Based on Exhibit 1, which confusion matrix demonstrates the most favorable value of the performance metric that best addresses Azarov’s concern?

选项:

A.

Confusion Matrix A

B.

Confusion Matrix B

C.

Confusion Matrix C

解释:

A is correct.

Precision is the ratio of correctly predicted positive classes to all predicted positive classes and is useful in situations where the cost of false positives or Type I errors is high.

Confusion Matrix A has the highest precision and therefore demonstrates the most favorable value of the performance metric that best addresses Azarov’s concern about the cost of Type I errors.

Confusion Matrix A has a precision score of 0.95, which is higher than the precision scores of Confusion Matrix B (0.93) and Confusion Matrix C (0.86).

B is incorrect because precision, not accuracy, is the performance measure that best addresses Azarov’s concern about the cost of Type I errors.

Confusion Matrix B demonstrates the most favorable value for the accuracy score (0.92), which is higher than the accuracy scores of Confusion Matrix A (0.91) and Confusion Matrix C (0.91).

Accuracy is a performance measure that gives equal weight to false positives and false negatives and is considered an appropriate performance measure when the class distribution in the dataset is equal (a balanced dataset).

However, Azarov is most concerned with the cost of false positives, or Type I errors, and not with finding the equilibrium between precision and recall.

Furthermore, Dataset XYZ has an unequal (unbalanced) class distribution between positive sentiment and negative sentiment sentences.

C is incorrect because precision, not recall or F1 score, is the performance measure that best addresses Azarov’s concern about the cost of Type I errors.
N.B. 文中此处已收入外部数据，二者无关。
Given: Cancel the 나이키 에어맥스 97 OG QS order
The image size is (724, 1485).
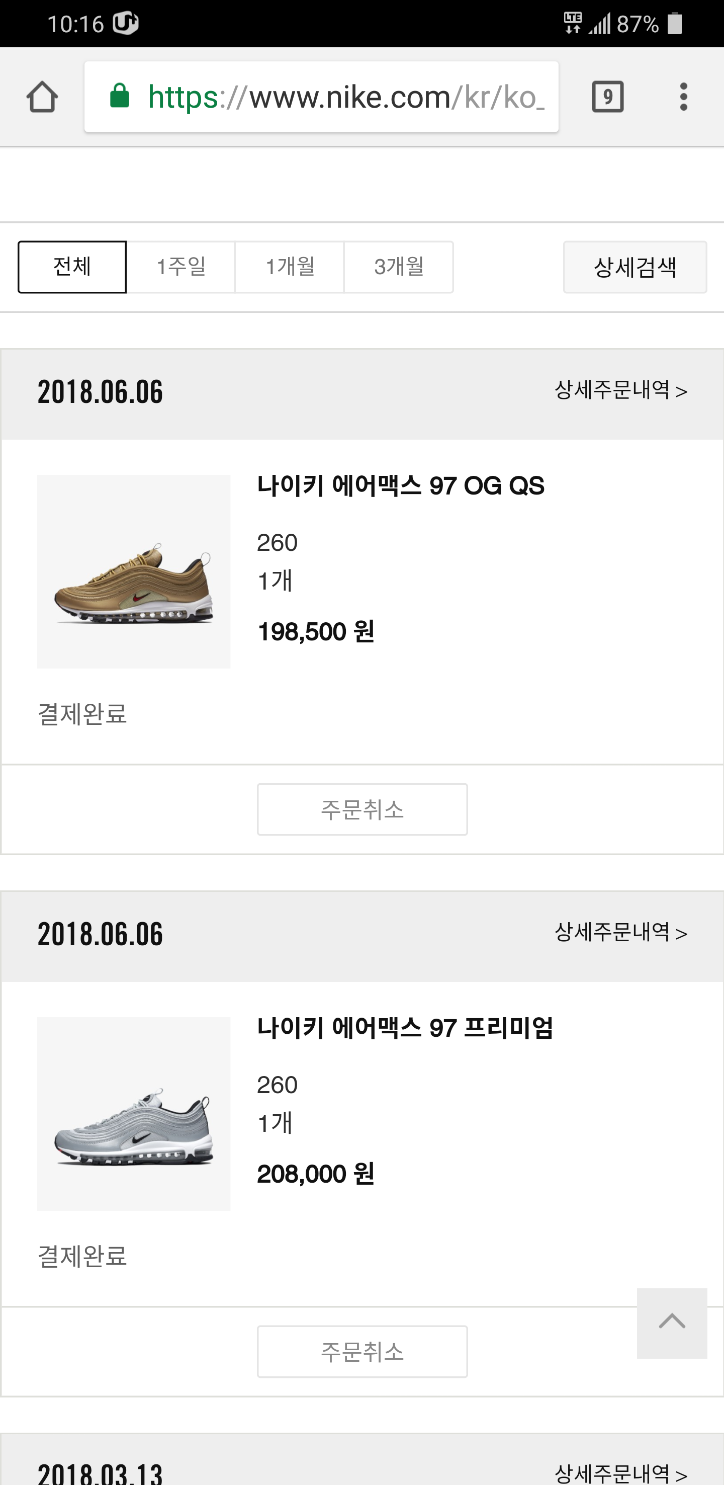Looking at the screenshot, I should 362,809.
Confusion Matrix C demonstrates the most favorable value for the recall score (0.97), which is higher than the recall scores of Confusion Matrix A (0.87) and Confusion Matrix B (0.90).

Recall is the ratio of correctly predicted positive classes to all actual positive classes and is useful in situations where the cost of false negatives, or Type II errors, is high.

However, Azarov is most concerned with the cost of Type I errors, not Type II errors.

F1 score is more appropriate (than accuracy) when there is unequal class distribution in the dataset and it is necessary to measure the equilibrium of precision and recall.

Confusion Matrix C demonstrates the most favorable value for the F1 score (0.92), which is higher than the F1 scores of Confusion Matrix A (0.91) and Confusion Matrix B (0.91).

Although Dataset XYZ has an unequal class distribution between positive sentiment and negative sentiment sentences, Azarov is most concerned with the cost of false positives, or Type I errors, and not with finding the equilibrium between precision and recall.

老师,之前我们讲过,type I error 是拒真错误,实际是positive的预测为negative,这样理解的话就应该是FN代表一类错误,反之FP代表type II error(即实际是negative的预测为positive),但这样理解就和讲义中346页里的不一致了,我不太理解,能帮忙详细解答以下吗

1 个答案

星星_品职助教 · 2022年04月10日

同学你好,

假设检验的原假设为negative。

所以Type I error即“拒真”就是实际情况应为原假设所假设的negative,却错误的拒绝掉了,结果得出了(错误的)positive的结论(False Positive,FP)

同理,False Negative就是实际情况应为positive,此时却没有拒绝掉错误的原假设,结果得到了(错误的)negative的结论,也就是Type II error。